Hermione entendit Ginny grommeler quelque chose qui ressemblait à un « mon frère est un imbécile » affectueux, avant que Ron ne la relâche en lui tapotant maladroitement le dos. Cela avait eu le mérite de détendre légèrement Hermione.
Si cela l'ulcérait de savoir que Voldemort avait eu raison, elle devait admettre que cela faisait du sens que Poudlard soit alimentée par la puissance de la source de magie. Cela résolvait au moins le mystère de la solidité de ses défenses qui, au-delà d'être impressionnantes, n'avaient surtout jamais eu besoin d'être renouvelées au cours des mille dernières années. Des théories plus farfelues les unes que les autres avaient été établies depuis la construction de Poudlard pour tenter d'expliquer cela, mais Hermione savait maintenant qu'aucune n'était vraie.
– Bon, de toute façon, nous ne résoudrons ni le problème des sources, ni le mystère de l'estomac infini de Ron ce soir, alors je vous propose que nous allions nous coucher, fit Harry.
Ils acquiescèrent tous, et après avoir salué les garçons Hermione et Ginny remontèrent en silence l'escalier vers le dortoir des filles. Ce ne fut que lorsqu'elles furent à l'embranchement entre le dortoir des quatrièmes et des cinquièmes années que Ginny prit la parole.
– Dis-moi Hermione… j'avoue que je me suis toujours demandée… il vaut quoi au lit ?
– P… Pardon ? balbutia Hermione.
Elle s'était figée complétement, refusant de comprendre ce que Ginny demandait.
– Tu couches avec lui, n'est-ce pas ? insista Ginny.
– Quoi ? Mais pas du tout ! répondit Hermione. C'est complétement absurde !
– Hermione…
Ginny lui lançait un regard perçant et Hermione se ratatina légèrement. Ginny avait toujours su la lire parfaitement. Peut-être parce que si Hermione avait été proche de Harry et Ron pour beaucoup de choses, c'était Ginny qui avait toujours été sa confidente lors des situations délicates, et vice-versa.
– Je ne vois pas d'où cela sort Ginny, c'est ridicule, fit-elle cependant.
Elle était fière du fait que sa voix n'avait pas le moins du monde sonné défensive. Mais le regard de Ginny se fit étrangement amusé.
– Tu sens son parfum Hermione, fit-elle. Cette odeur musquée qui lui va tellement bien qu'on pourrait limite croire que c'est son odeur naturelle. On dirait presque que tu t'es roulée dedans.
Hermione ouvrit la bouche pour se défendre, sans pour autant ne rien trouver à dire. Cela sembla accentuer l'amusement de Ginny.
– Cela ne t'aurait servi à rien de nier de toute façon Hermione, fit la rousse. Cela fait des mois que je m'en doute, depuis que Harry et moi avons surpris Voldemort discutant avec toi dans ton lit. Et tout l'automne il y avait cette étrange tension entre vous, quelque chose entre trop de familiarité et une réaction un peu trop vive lorsque vous vous touchiez sans le faire exprès, ces regards que vous vous lanciez de temps en temps… et puis ce bracelet qu'il t'a offert qui doit valoir une petite fortune. Tu l'as remarqué n'est-ce pas au moins, que la finesse des gravures est telle que c'est forcément de la haute joaillerie gobeline ?
Hermione jeta un coup d'œil étonné au bracelet, et remarqua avec surprise que ce qu'elle pensait être simplement des brindilles argentées entrelacées étaient en fait des dizaines de minuscules serpents ciselés avec une incroyable précision.
– Hermione… insista Ginny.
Hermione soupira avant de s'adosser avec résignation à l'un des murs.

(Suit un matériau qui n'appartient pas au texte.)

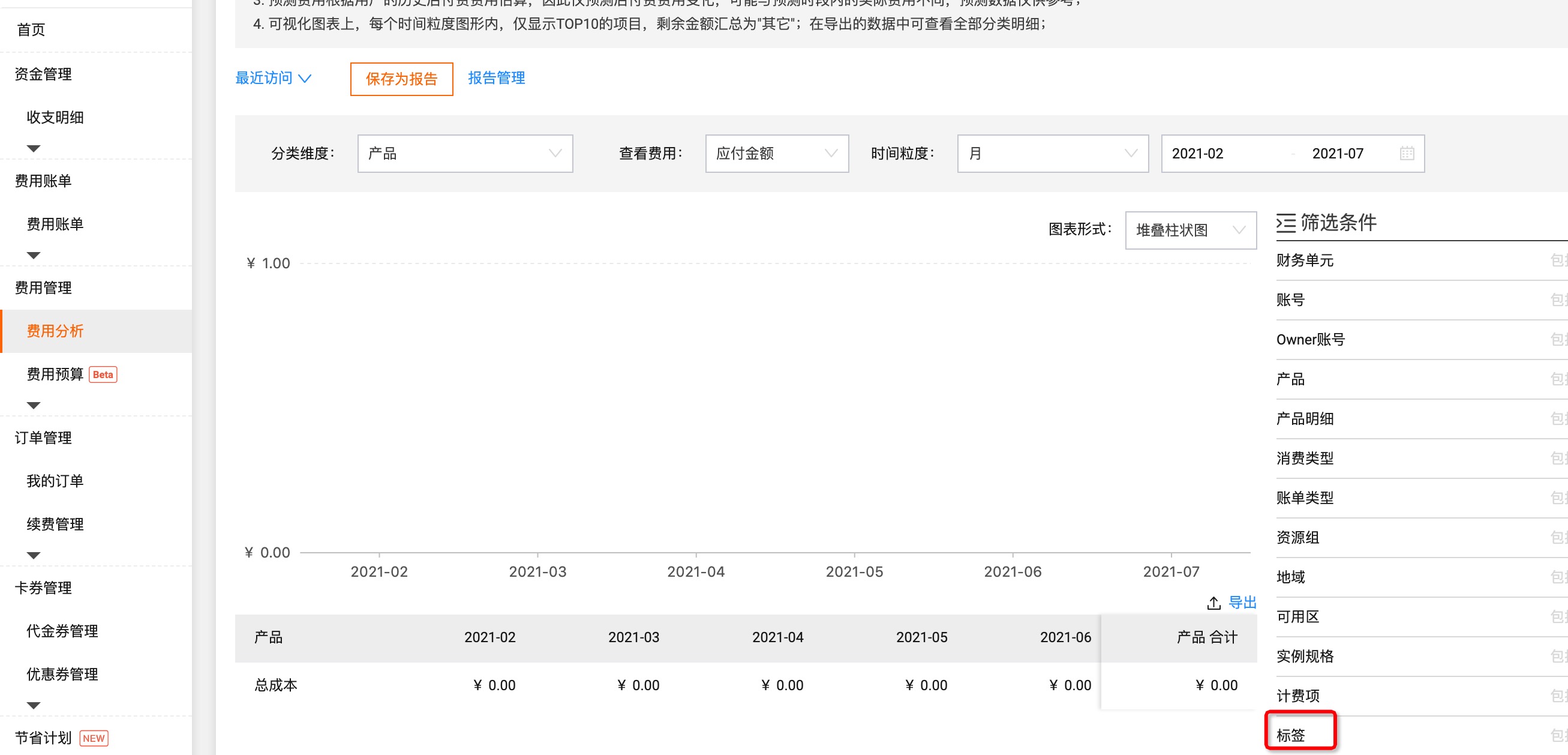The height and width of the screenshot is (755, 1568).
Task: Expand the 最近访问 recent visits list
Action: (274, 78)
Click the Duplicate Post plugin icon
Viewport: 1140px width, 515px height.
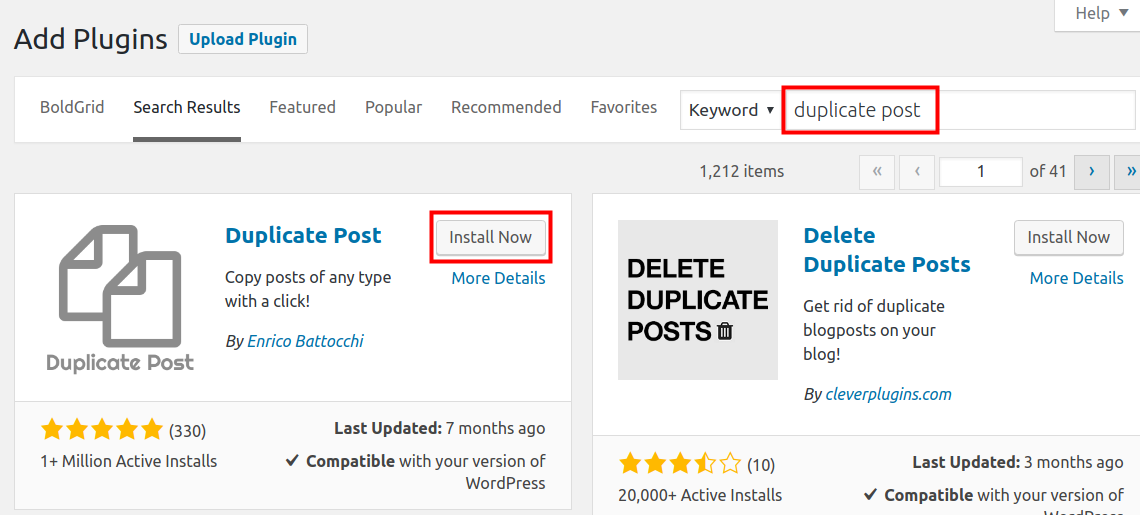click(120, 298)
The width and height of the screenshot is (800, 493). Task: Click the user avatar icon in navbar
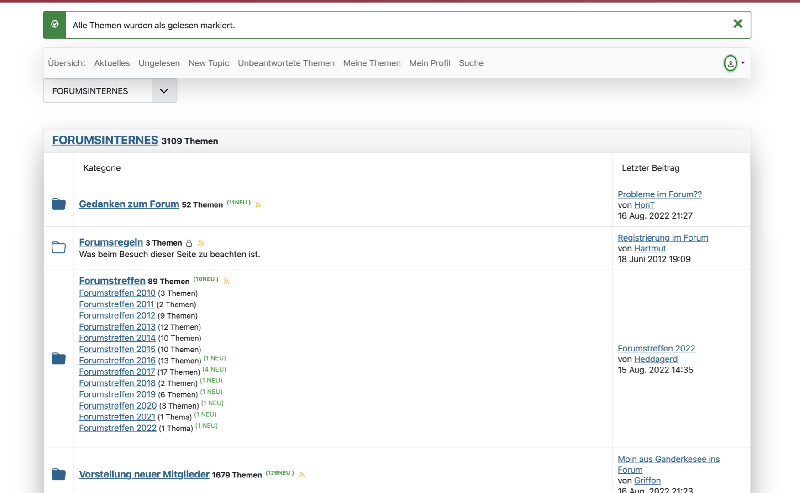(730, 63)
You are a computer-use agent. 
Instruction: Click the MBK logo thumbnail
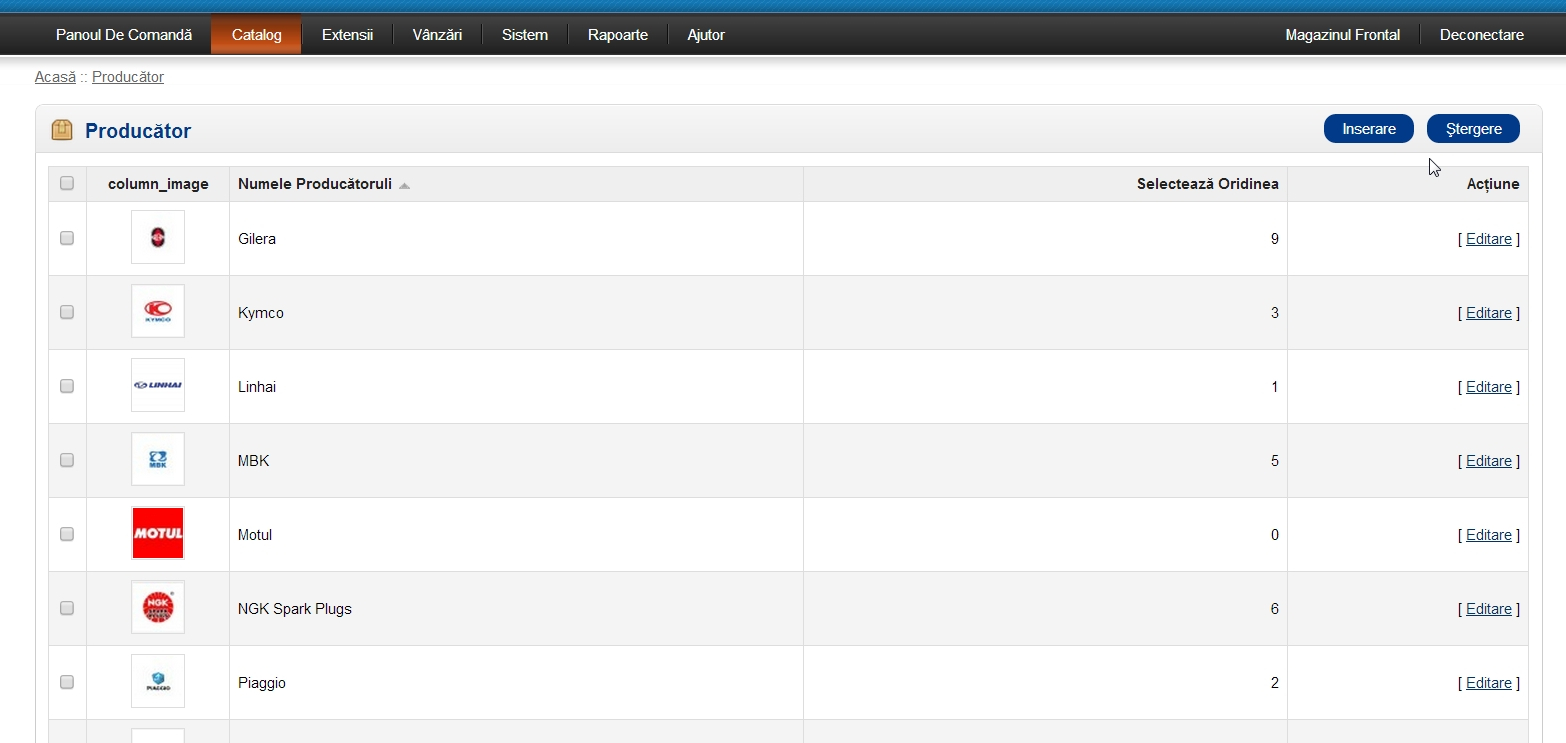point(158,460)
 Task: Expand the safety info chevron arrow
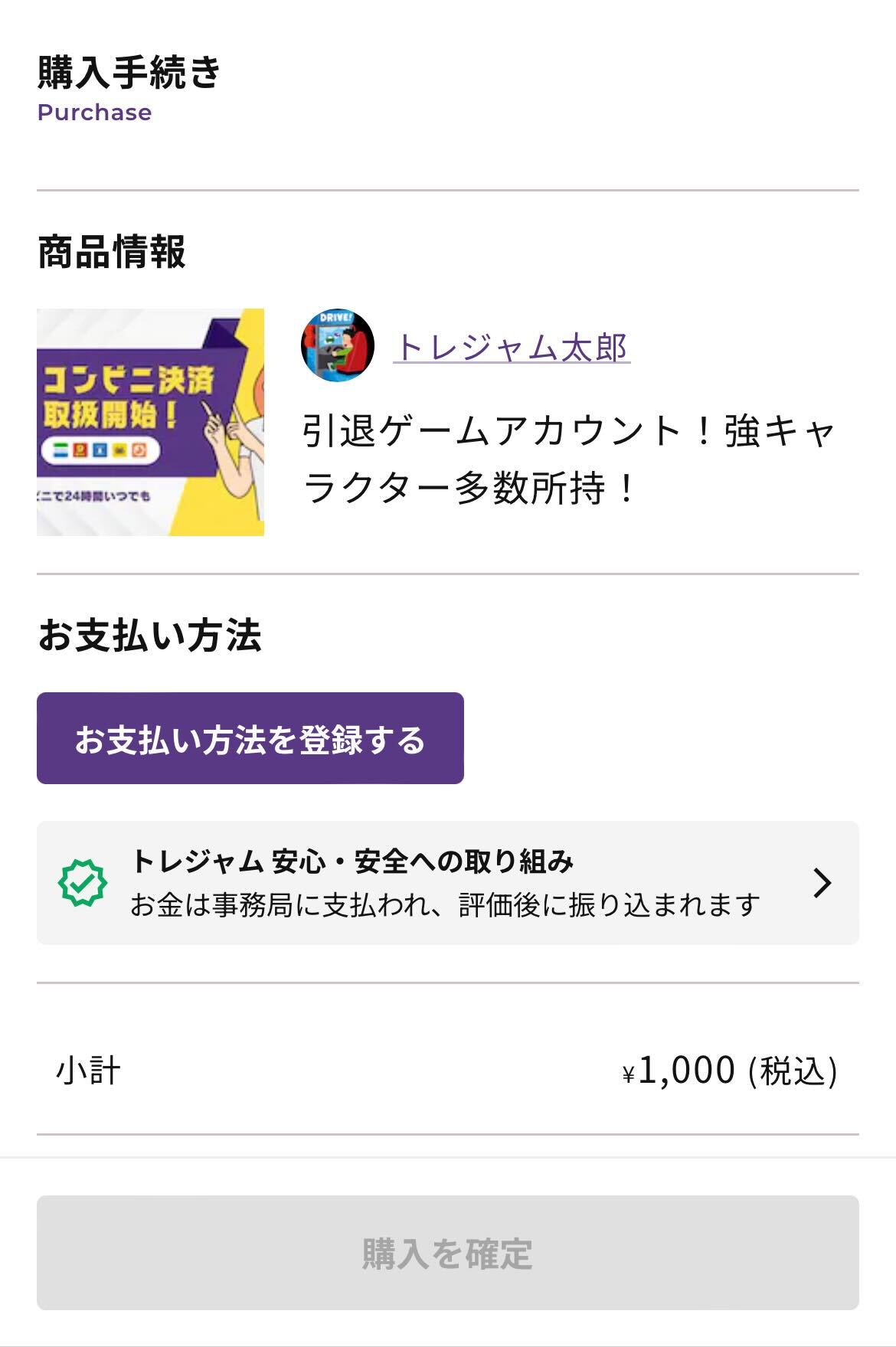822,883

– C'est vrai, j'ai couché avec lui, avoua-t-elle.
– Depuis combien de temps cela dure ? demanda Ginny avec curiosité.
– Une première fois au réveillon du nouvel an, fit-elle. Et une deuxième fois cette nuit.
Ginny leva un sourcil intéressé, et son comportement étonna une fois de plus Hermione, qui elle avait plutôt envie de se jeter d'une falaise pour avoir cédé à Lord Voldemort. Et avoir apprécié.
– Tu as l'air moins en colère que ce que j'aurais imaginé, fit remarquer Hermione.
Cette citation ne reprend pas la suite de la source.